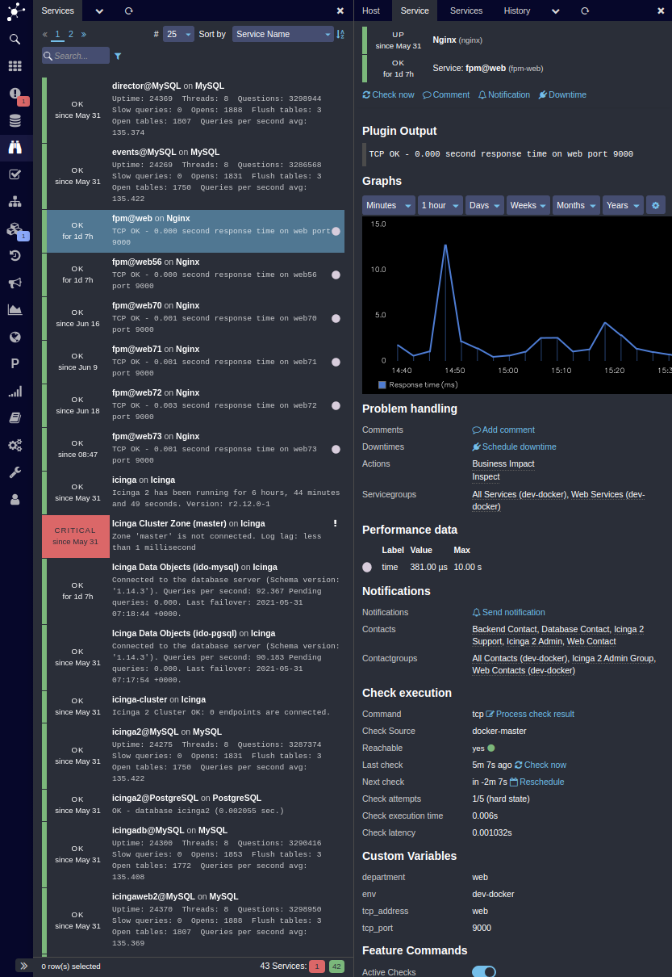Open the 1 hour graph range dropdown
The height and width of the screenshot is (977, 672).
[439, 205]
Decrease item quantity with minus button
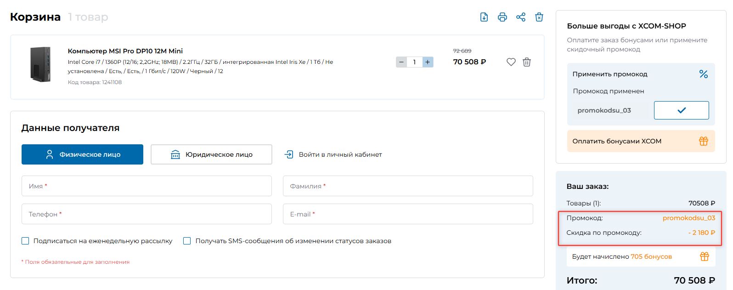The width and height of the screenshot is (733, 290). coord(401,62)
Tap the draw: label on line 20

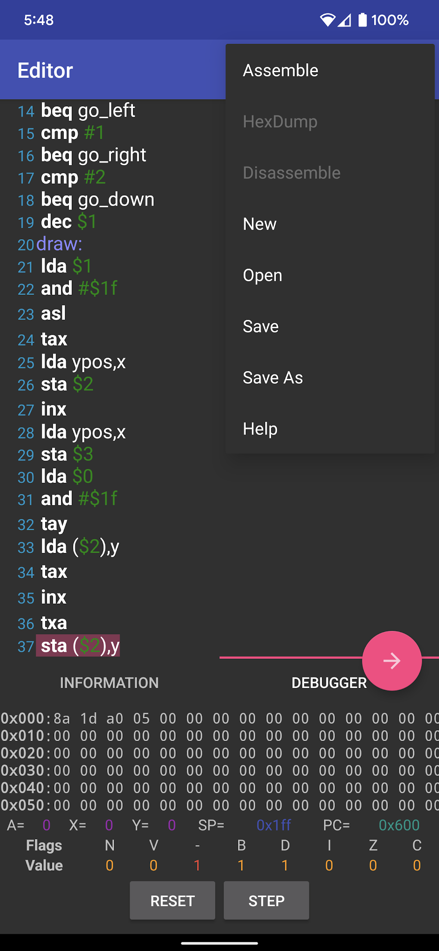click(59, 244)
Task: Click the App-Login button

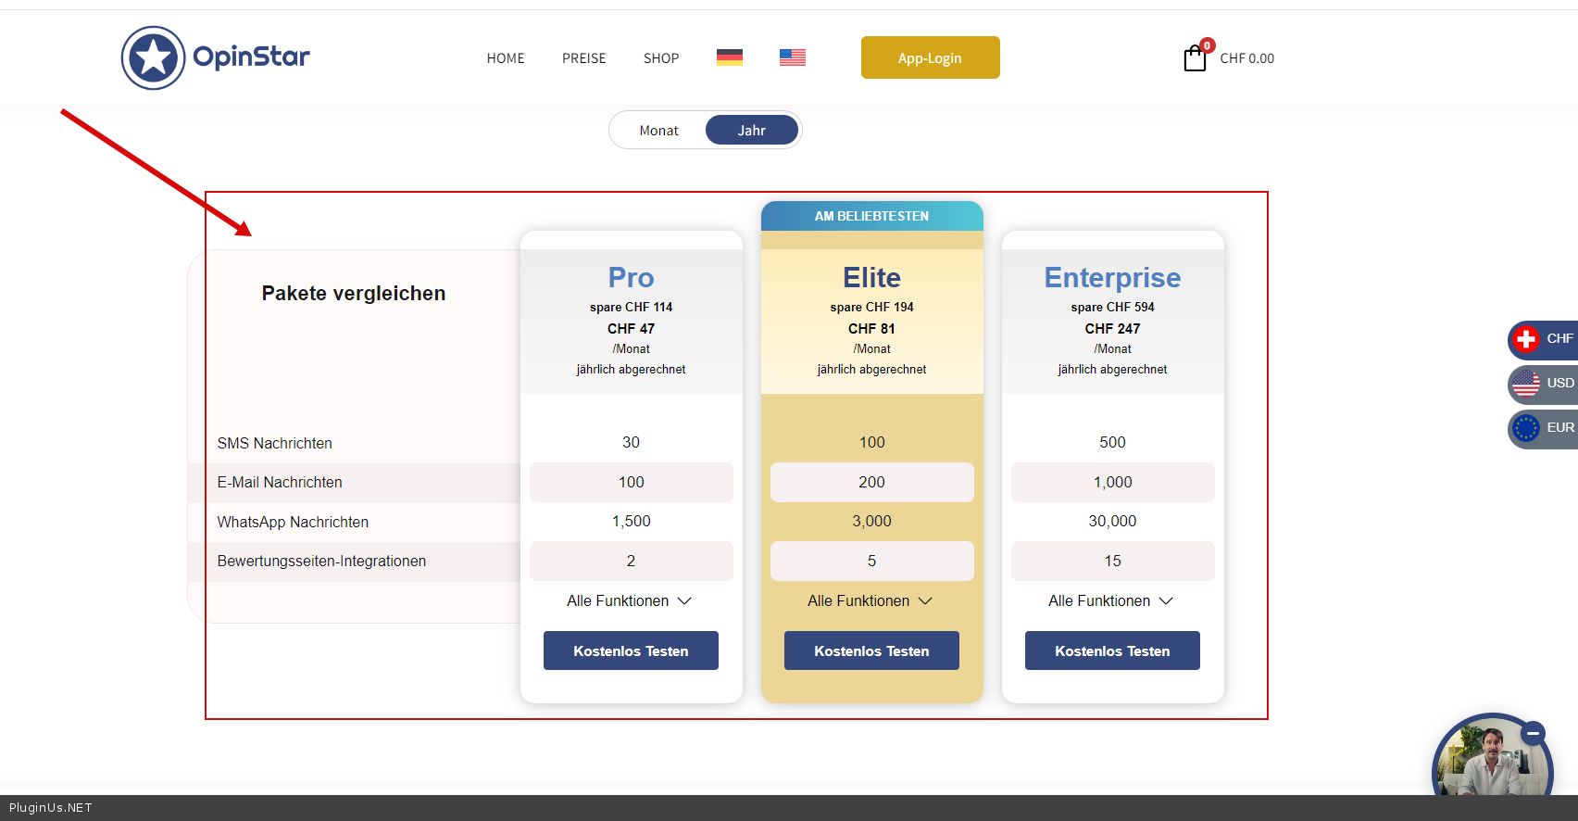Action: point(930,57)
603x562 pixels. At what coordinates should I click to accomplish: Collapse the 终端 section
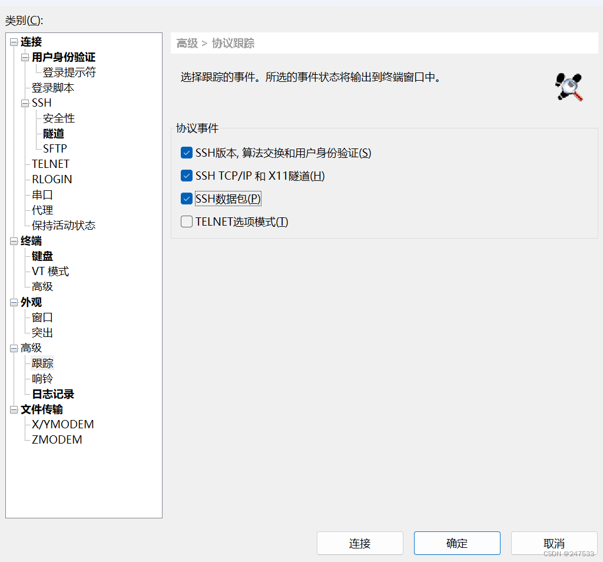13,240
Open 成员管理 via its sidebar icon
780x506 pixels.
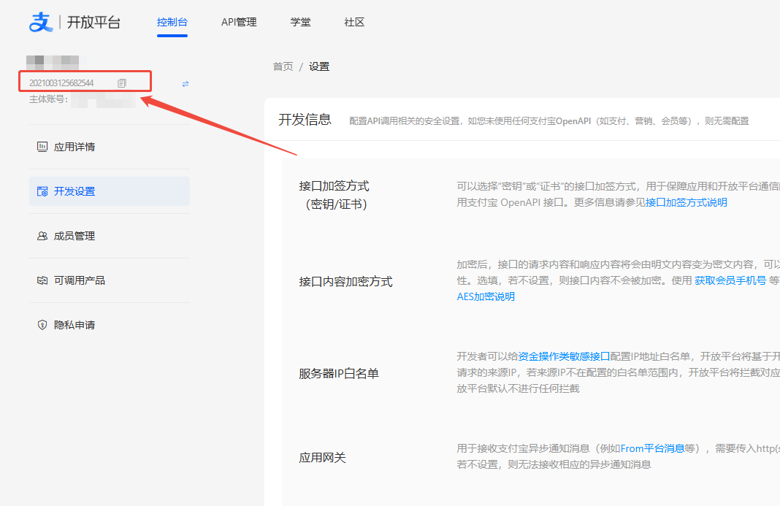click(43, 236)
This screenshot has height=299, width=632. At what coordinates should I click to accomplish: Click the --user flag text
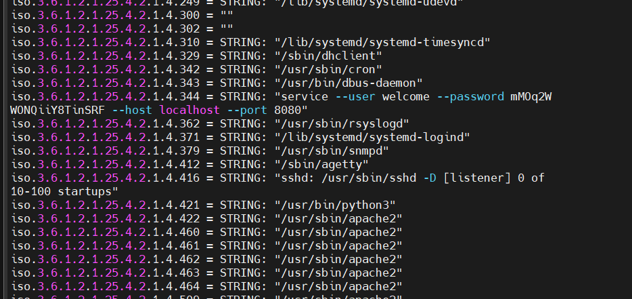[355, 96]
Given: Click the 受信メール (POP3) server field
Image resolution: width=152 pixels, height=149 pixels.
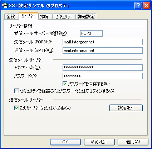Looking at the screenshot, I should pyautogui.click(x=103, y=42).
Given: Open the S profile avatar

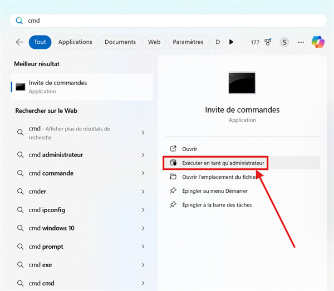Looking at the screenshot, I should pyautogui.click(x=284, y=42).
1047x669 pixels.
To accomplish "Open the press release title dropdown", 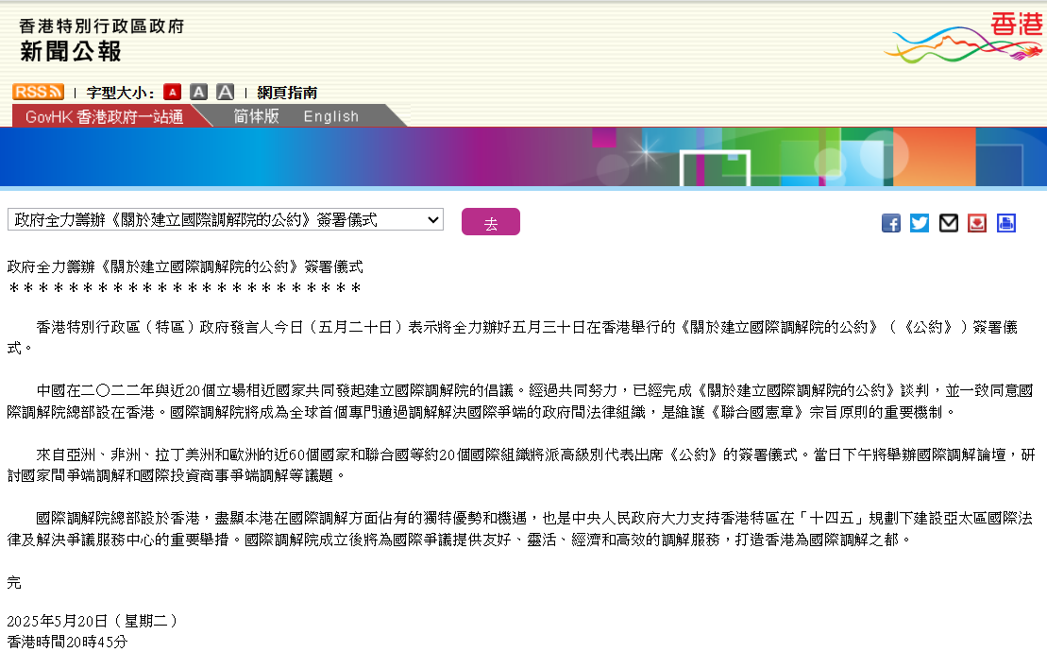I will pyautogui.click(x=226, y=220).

What is required
Set down word for word the lines above from the one with "Open 成员管理 via its sidebar icon" up to and including the one with "1047x669 pixels.". Omit every picture.

Response to the task
Open 成员管理 via its sidebar icon
780x506 pixels.
click(43, 236)
This screenshot has height=299, width=632. At what coordinates should I click to accomplish: Click the --user flag text
[355, 96]
Given: Click the 受信メール (POP3) server field
Image resolution: width=152 pixels, height=149 pixels.
Looking at the screenshot, I should pyautogui.click(x=103, y=42).
Given: Open the S profile avatar

Looking at the screenshot, I should pyautogui.click(x=284, y=42).
1047x669 pixels.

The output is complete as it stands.